Basketball is a much more universally accepted, understood, and respected sport. Tonight’s a big night for the NBA, as the Golden State Warriors might conclude their record-smashing season by beating the biggest record of them all and Kobe Bryant places the capstone on his illustrious 20-year NBA legacy. Earlier this week, LBJ and the Cavs cinched 1st seed in the East, and Westbrook tied Magic Johnson for the record of 18 triple doubles in a season.

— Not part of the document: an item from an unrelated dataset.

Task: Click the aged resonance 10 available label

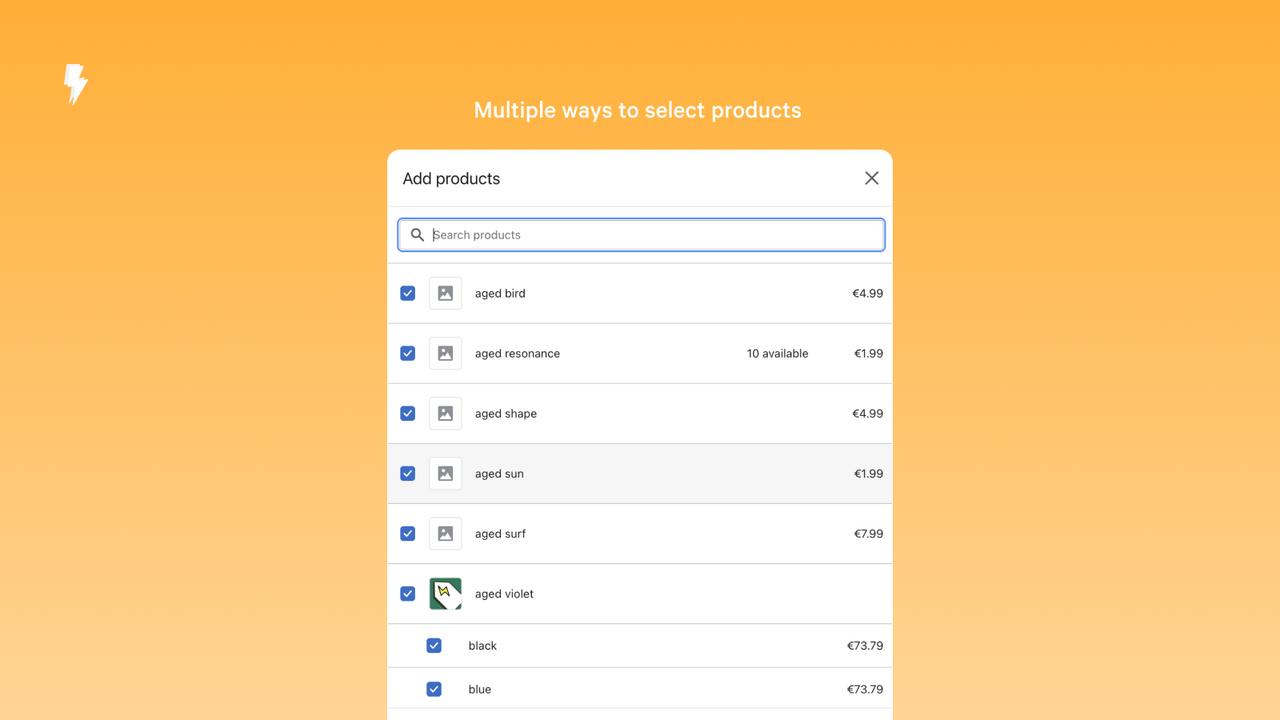Action: point(777,353)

That paragraph would’ve flown over my head two years ago (as basketballs are apt to do). I readily admit that I only recently jumped on the Warriors bandwagon. Yeah, my friends back in California have been die-hard Warriors fans since we were little kids and some might frown on me being an inauthentic Warriors fan. However, just like you peering into my world of Melee, I simply couldn’t appreciate the nuances of basketball before. How can I appreciate Chris Paul’s court vision when I’ve never run on a court? How can Kyrie Irving’s weaving dashes impress me if I’ve never tried guarding a fast point guard? How can I enjoy Steph Curry’s fast-release jump shot without ever studying my own?

So I started learning from the sidelines. During my downtime, instead of watching TV shows, I watch clips from the NBA and learn about the history of the league and old icons. I begin making sense of the ebb and flow of the players, the rationale behind their intricate plays, and the sheer skill and talent it takes at their level. Now I enjoy basketball as a pure spectator.

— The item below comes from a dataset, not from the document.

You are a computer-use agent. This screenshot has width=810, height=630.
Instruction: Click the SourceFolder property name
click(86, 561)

Unfortunately, pro sports are dangerous in the sense of lost productivity, squandered man-hours, and unattainable dreams. So many people frown upon little kids on the basketball courts who aspire to play in the NBA. I agree. It’s always a long shot. Not to diminish the importance of practice and work ethic, don’t discount the importance innate talent. The NBA is basically the world’s most celebrated genetic freak show. The NBA is a world where Steph Curry, at 6’3”, is puny. Height is a quantifiable and indisputable, and something like 20% of 7-foot-tall American men are in the NBA. If you’re not 7 feet tall, you’d better be like Steph Curry and have one of the league’s top shooters be your dad and train you. Or if you’re as prodigiously talented as someone like the 6’ tall Allen Iverson, the national spotlight will find you. NBA point guards are so often so ridiculously good because it takes so much more to stand out without height. Talented diligent goliaths become legends (ahem, Jordan, Bryant, James).

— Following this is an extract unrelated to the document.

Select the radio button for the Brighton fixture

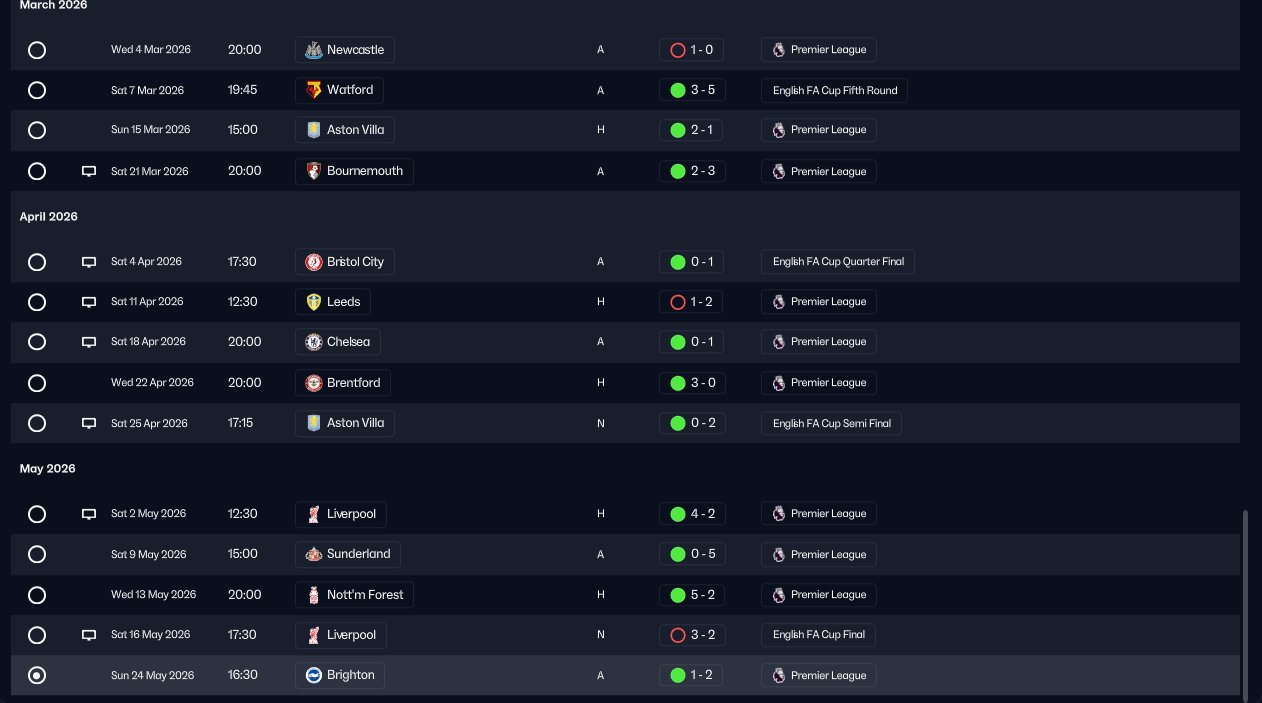coord(37,676)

Melee’s Gods are like this too. At the highest levels, past the limits of technical skill and dexterity, there are mysterious and indescribable qualities that enable them to play in a way no one can describe. That is talent, and that’s what makes following sports so fascinating. We are mere mortals whose brains are hard-wired to admire talent, and these men are so unfathomably good at their chosen art. Even if that art is using a Nintendo character to beat up another Nintendo character or throwing a bouncy spherical thing through an elevated hoop.

 

PS. Sports also tend to be taxing on the bodies. NBA Basketball is a game where Kobe Bryant, at 37, is retiring from old age and injuries, and 39-year-old Tim Duncan is basically ancient. The Pro Melee community is rife with hand problems and injuries. Melee is one of the fastest games ever, with reports up to 290 APM, executed almost purely with two thumbs. Hax$ literally ground away all his cartilage and required surgery (20XX, dude).